WHAT THIS TASK INVOLVES = Can you reproduce the material word for word, starting at the line containing "The height and" and ending at the line containing "Where should I click to: Click"?

SUPPLIED INFORMATION =
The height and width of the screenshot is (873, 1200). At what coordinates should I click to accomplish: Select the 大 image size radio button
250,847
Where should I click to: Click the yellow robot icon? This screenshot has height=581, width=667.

* * *

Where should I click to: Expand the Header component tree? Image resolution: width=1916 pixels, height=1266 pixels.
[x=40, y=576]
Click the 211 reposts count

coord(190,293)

CORRECT ANSWER =
The height and width of the screenshot is (873, 1200). At what coordinates should I click to accomplish: Select the 大 image size radio button
250,847
Where should I click to: Click the yellow robot icon? This screenshot has height=581, width=667.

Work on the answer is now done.